- INSTRUCTIONS FOR THE TASK
Could you copy out the entire listing below, word for word, without changing anything?

-- Start of SUPPLIED DATA --

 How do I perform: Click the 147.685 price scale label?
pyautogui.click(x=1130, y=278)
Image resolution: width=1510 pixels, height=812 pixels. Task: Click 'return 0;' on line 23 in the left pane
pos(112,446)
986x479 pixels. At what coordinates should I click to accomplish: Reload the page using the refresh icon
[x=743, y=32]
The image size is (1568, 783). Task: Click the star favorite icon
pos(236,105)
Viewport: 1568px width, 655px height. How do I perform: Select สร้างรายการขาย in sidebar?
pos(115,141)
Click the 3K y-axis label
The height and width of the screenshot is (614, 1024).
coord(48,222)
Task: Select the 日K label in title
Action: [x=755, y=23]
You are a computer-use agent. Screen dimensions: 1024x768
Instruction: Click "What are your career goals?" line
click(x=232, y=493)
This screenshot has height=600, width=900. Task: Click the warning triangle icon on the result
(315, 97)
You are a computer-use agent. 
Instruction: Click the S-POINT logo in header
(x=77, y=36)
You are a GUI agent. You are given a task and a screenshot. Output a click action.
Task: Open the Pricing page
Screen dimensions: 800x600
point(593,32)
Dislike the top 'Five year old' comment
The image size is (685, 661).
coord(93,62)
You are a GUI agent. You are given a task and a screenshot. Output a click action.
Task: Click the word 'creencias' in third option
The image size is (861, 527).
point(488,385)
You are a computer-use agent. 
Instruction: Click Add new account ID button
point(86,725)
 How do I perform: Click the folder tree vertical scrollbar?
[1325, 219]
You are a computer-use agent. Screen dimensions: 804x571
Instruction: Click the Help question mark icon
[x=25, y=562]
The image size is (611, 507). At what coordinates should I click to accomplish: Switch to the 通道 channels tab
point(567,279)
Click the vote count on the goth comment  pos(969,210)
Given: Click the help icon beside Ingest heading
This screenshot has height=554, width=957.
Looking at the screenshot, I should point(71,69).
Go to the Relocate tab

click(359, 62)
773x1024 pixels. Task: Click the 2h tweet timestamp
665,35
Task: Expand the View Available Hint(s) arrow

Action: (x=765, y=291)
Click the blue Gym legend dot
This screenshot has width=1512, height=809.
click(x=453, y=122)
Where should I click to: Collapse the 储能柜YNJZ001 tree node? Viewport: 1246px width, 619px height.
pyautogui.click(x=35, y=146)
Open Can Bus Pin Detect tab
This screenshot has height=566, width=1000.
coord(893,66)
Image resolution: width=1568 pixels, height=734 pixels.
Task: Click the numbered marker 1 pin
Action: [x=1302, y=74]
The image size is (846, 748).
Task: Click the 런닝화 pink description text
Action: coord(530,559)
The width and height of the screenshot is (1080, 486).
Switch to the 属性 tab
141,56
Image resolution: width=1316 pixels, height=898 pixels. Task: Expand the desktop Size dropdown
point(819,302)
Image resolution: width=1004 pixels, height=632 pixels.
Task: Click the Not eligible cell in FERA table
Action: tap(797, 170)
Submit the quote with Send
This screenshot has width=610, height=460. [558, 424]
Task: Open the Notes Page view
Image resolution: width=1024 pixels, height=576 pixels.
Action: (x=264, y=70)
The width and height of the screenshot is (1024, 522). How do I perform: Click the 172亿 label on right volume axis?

-- End of SUPPLIED DATA --

- SOLUTION BELOW
 How do I perform: Click the 147.685 price scale label?
pyautogui.click(x=1130, y=278)
Image resolution: width=1510 pixels, height=812 pixels. Task: Click 'return 0;' on line 23 in the left pane
pos(112,446)
986x479 pixels. At what coordinates should I click to accomplish: Reload the page using the refresh icon
[x=743, y=32]
The image size is (1568, 783). Task: Click the star favorite icon
pos(236,105)
Viewport: 1568px width, 655px height. How do I perform: Select สร้างรายการขาย in sidebar?
pos(115,141)
Click the 3K y-axis label
The height and width of the screenshot is (614, 1024).
coord(48,222)
Task: Select the 日K label in title
Action: [x=755, y=23]
You are a computer-use agent. Screen dimensions: 1024x768
Instruction: Click "What are your career goals?" line
click(x=232, y=493)
This screenshot has height=600, width=900. Task: Click the warning triangle icon on the result
(315, 97)
You are a computer-use agent. 
Instruction: Click the S-POINT logo in header
(x=77, y=36)
You are a GUI agent. You are given a task and a screenshot. Output a click action.
Task: Open the Pricing page
Screen dimensions: 800x600
point(593,32)
Dislike the top 'Five year old' comment
The image size is (685, 661).
coord(93,62)
You are a GUI agent. You are given a task and a screenshot. Output a click action.
Task: Click the word 'creencias' in third option
The image size is (861, 527).
point(488,385)
You are a computer-use agent. 
Instruction: Click Add new account ID button
point(86,725)
 How do I perform: Click the folder tree vertical scrollbar?
[1325, 219]
You are a computer-use agent. Screen dimensions: 804x571
Instruction: Click the Help question mark icon
[x=25, y=562]
The image size is (611, 507). At what coordinates should I click to accomplish: Switch to the 通道 channels tab
point(567,279)
Click the vote count on the goth comment  pos(969,210)
Given: Click the help icon beside Ingest heading
This screenshot has height=554, width=957.
Looking at the screenshot, I should point(71,69).
Go to the Relocate tab

click(359, 62)
773x1024 pixels. Task: Click the 2h tweet timestamp
665,35
Task: Expand the View Available Hint(s) arrow

Action: (x=765, y=291)
Click the blue Gym legend dot
This screenshot has width=1512, height=809.
click(x=453, y=122)
Where should I click to: Collapse the 储能柜YNJZ001 tree node? Viewport: 1246px width, 619px height.
pyautogui.click(x=35, y=146)
Open Can Bus Pin Detect tab
This screenshot has height=566, width=1000.
coord(893,66)
Image resolution: width=1568 pixels, height=734 pixels.
Task: Click the numbered marker 1 pin
Action: [x=1302, y=74]
The image size is (846, 748).
Task: Click the 런닝화 pink description text
Action: coord(530,559)
The width and height of the screenshot is (1080, 486).
Switch to the 属性 tab
141,56
Image resolution: width=1316 pixels, height=898 pixels. Task: Expand the desktop Size dropdown
point(819,302)
Image resolution: width=1004 pixels, height=632 pixels.
Task: Click the Not eligible cell in FERA table
Action: tap(797, 170)
Submit the quote with Send
This screenshot has width=610, height=460. [558, 424]
Task: Open the Notes Page view
Image resolution: width=1024 pixels, height=576 pixels.
Action: (x=264, y=70)
The width and height of the screenshot is (1024, 522). How do I perform: Click the 172亿 label on right volume axis?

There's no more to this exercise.